On 03/12/10 14:33, Duncan Murdoch wrote:
On 02/12/2010 8:04 PM, Peter Ehlers wrote:
On 2010-12-02 16:26, Rolf Turner wrote:
On 3/12/2010, at 1:08 PM, Phil Spector wrote:

Rolf -
      I'd suggest using

       junk<- read.csv("junk.csv",header=TRUE,fill=FALSE)

if you don't want the behaviour you're seeing.

The point is not that I don't want this kind of behaviour.
The point is that it seems to me to be unexpected and dangerous.

I can indeed take precautions against it, now that I know about it,
by specifying fill=FALSE.  Given that I remember to do so.

Now that you've pointed it out I can see that this is the reason
for the different behaviour between read.table() and read.csv();
in read.table() fill=FALSE is effectively the default.

Having fill=TRUE being the default in read.csv() strikes me as
being counter-intuitive and dangerous.

Rolf,
This is not to argue with your point re counter-intuitive,
but I always run a count.fields() first if I haven't seen
(or can't easily see) the file in my editor.
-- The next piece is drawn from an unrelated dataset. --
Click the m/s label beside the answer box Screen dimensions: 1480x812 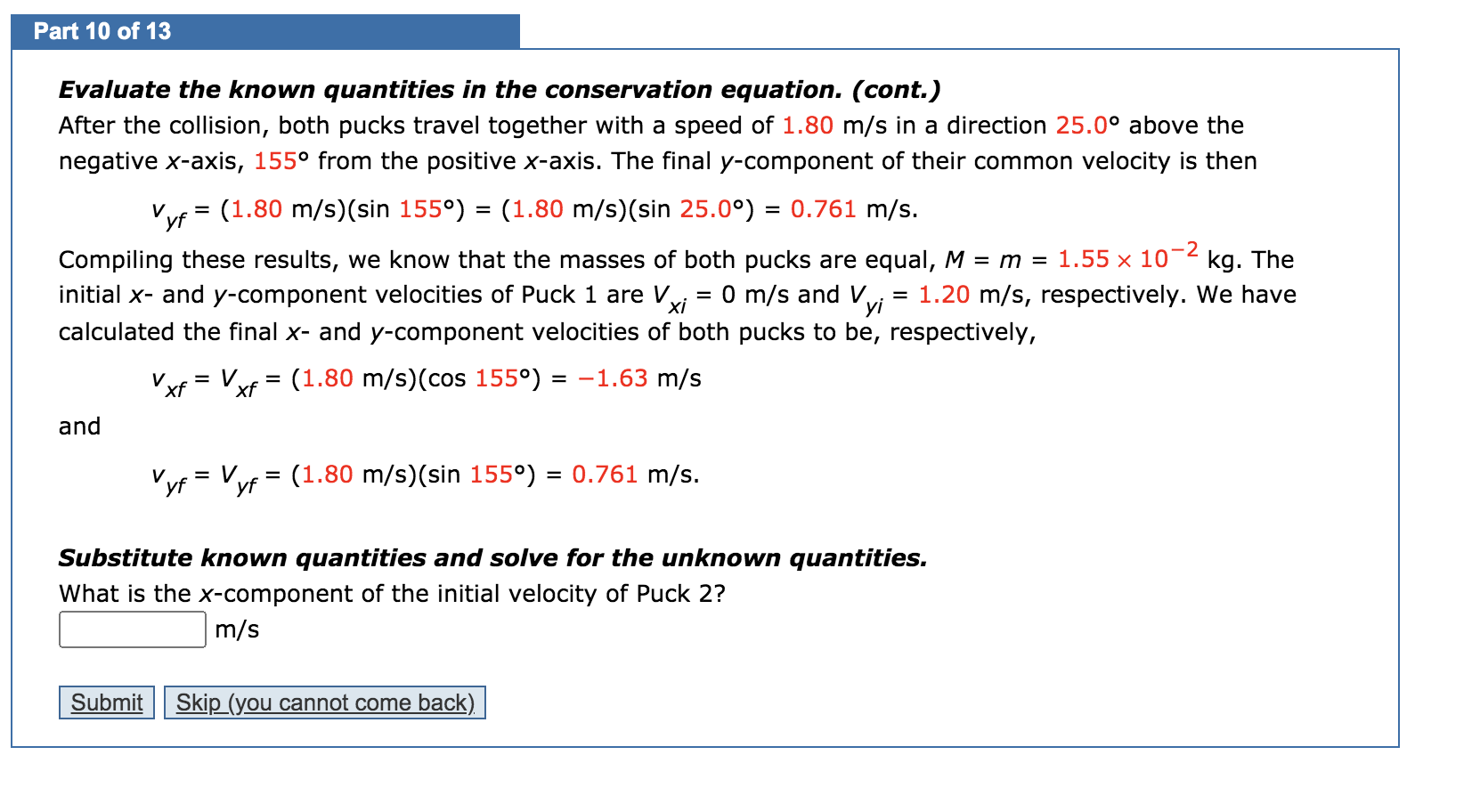(235, 629)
I must have
learned that the hard way a long time ago.
I think the fill=TRUE option arrived about 10 years ago, in R 1.2.0.
The comment in the NEWS file suggests it was in response to some strange
csv file coming out of Excel.

The real problem with the CSV format is that there really isn't a well
defined standard for it.  The first RFC about it was published in 2005,
and it doesn't claim to be authoritative.  Excel is kind of a standard,
but it does some very weird things.  (For example:  enter the string 01
into a field.  To keep the leading 0, you need to type it as '01.  Save
the file, read it back:  goodbye 0.  At least that's what a website I
was just on says about Excel, and what OpenOffice does.)

I've been burned so many times by storing data in .csv files, that I
just avoid them whenever I can.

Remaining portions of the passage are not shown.